==== Supplied data

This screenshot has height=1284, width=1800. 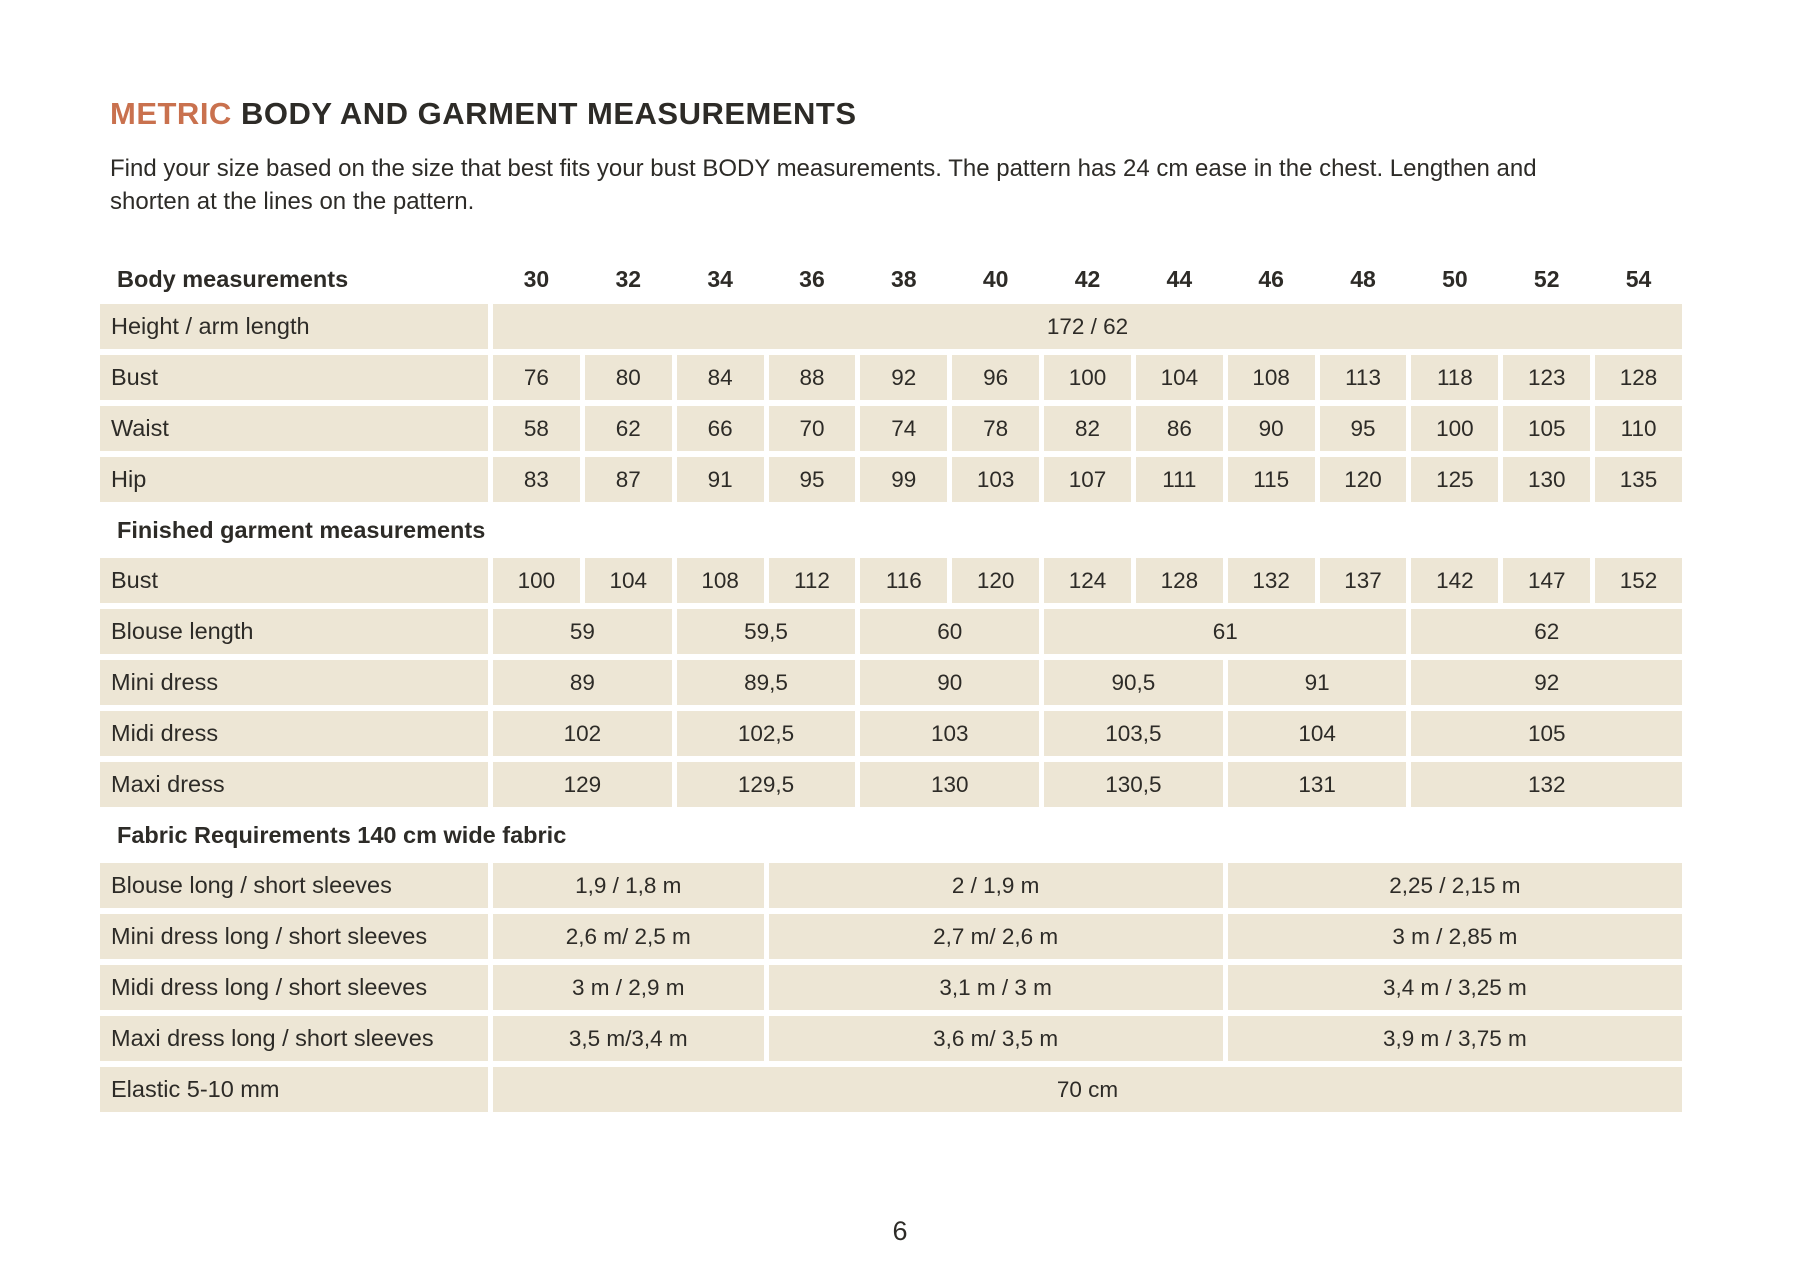 What do you see at coordinates (1638, 378) in the screenshot?
I see `cell-bust-12: 128` at bounding box center [1638, 378].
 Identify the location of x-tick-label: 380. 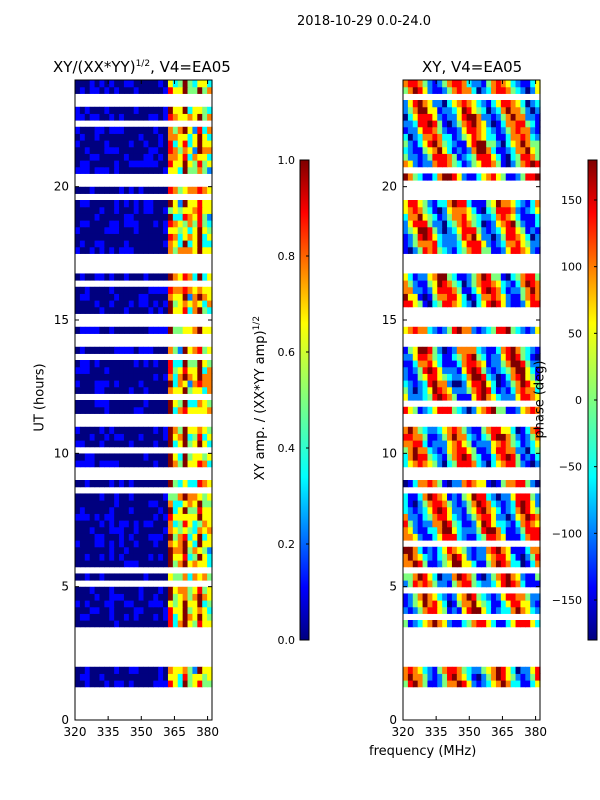
(536, 732).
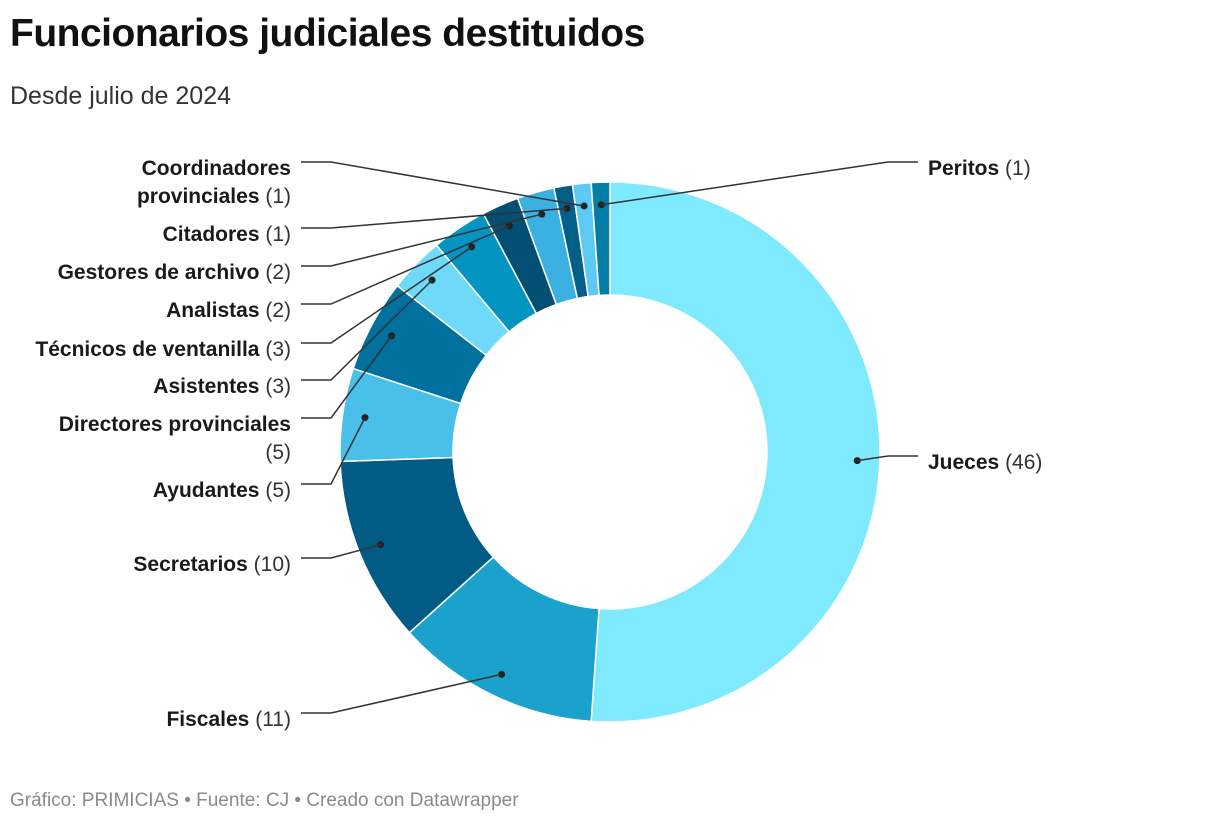  I want to click on leader-line-coordinadores-provinciales, so click(443, 184).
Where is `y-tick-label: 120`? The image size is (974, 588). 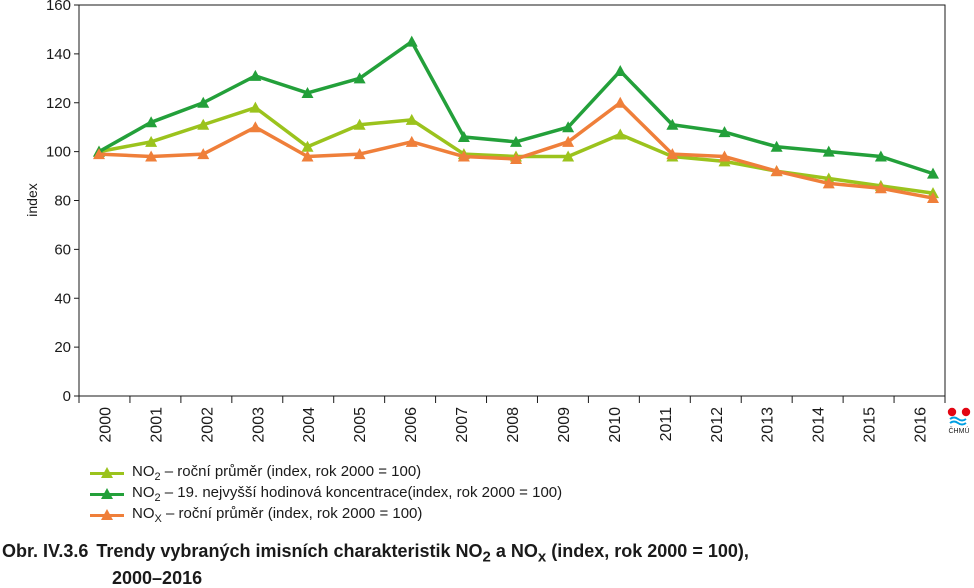
y-tick-label: 120 is located at coordinates (58, 104).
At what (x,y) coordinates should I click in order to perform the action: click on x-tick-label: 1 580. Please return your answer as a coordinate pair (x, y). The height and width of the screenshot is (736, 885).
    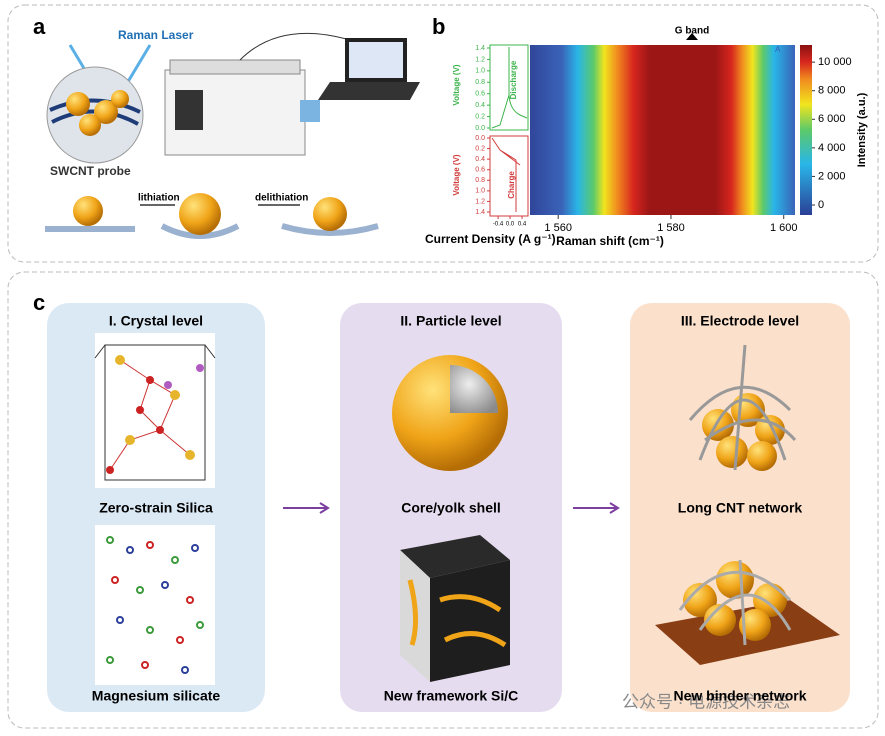
    Looking at the image, I should click on (671, 228).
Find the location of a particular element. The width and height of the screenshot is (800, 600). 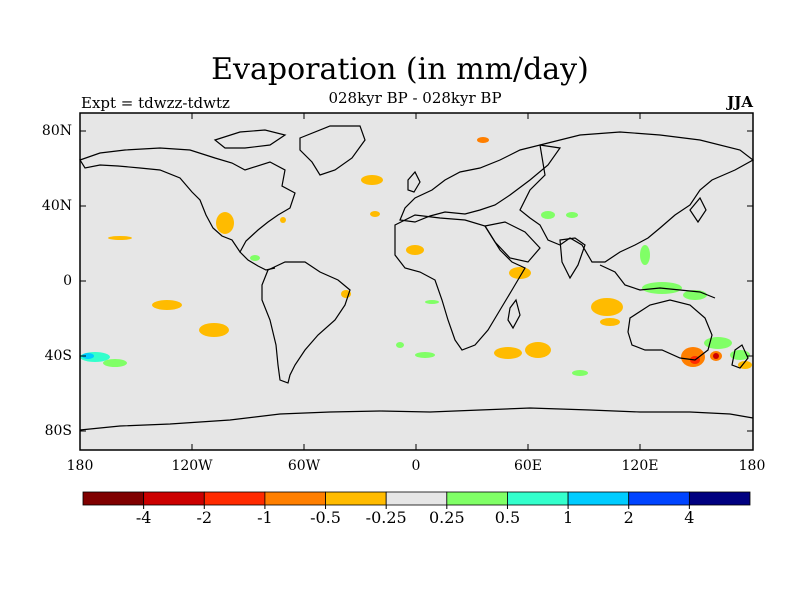

coast-india is located at coordinates (572, 258).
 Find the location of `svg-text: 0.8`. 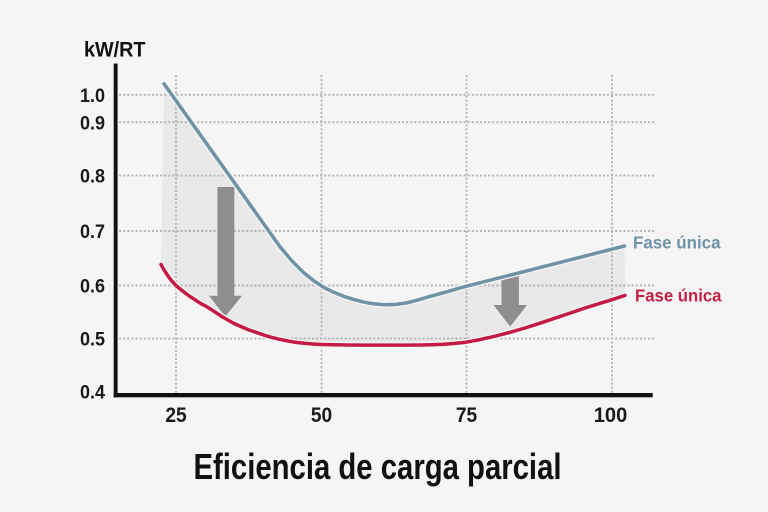

svg-text: 0.8 is located at coordinates (92, 177).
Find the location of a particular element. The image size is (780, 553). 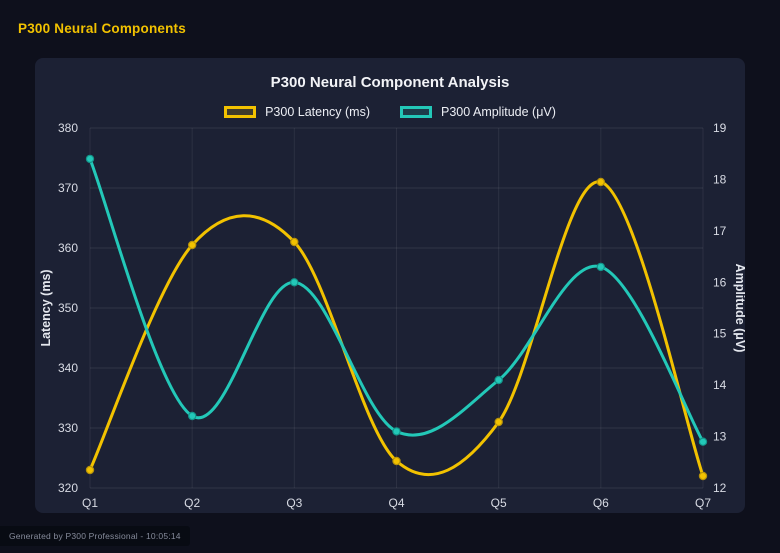

left-axis-tick: 340 is located at coordinates (68, 368).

========

Work order
Can you copy the data again from the line that has "Find the location of a particular element. The image" through the end, substituting "screenshot size" for "image size" and changing nothing else? Leave the pictures out.

Your solution
Find the location of a particular element. The screenshot size is (780, 553). 

left-axis-tick: 340 is located at coordinates (68, 368).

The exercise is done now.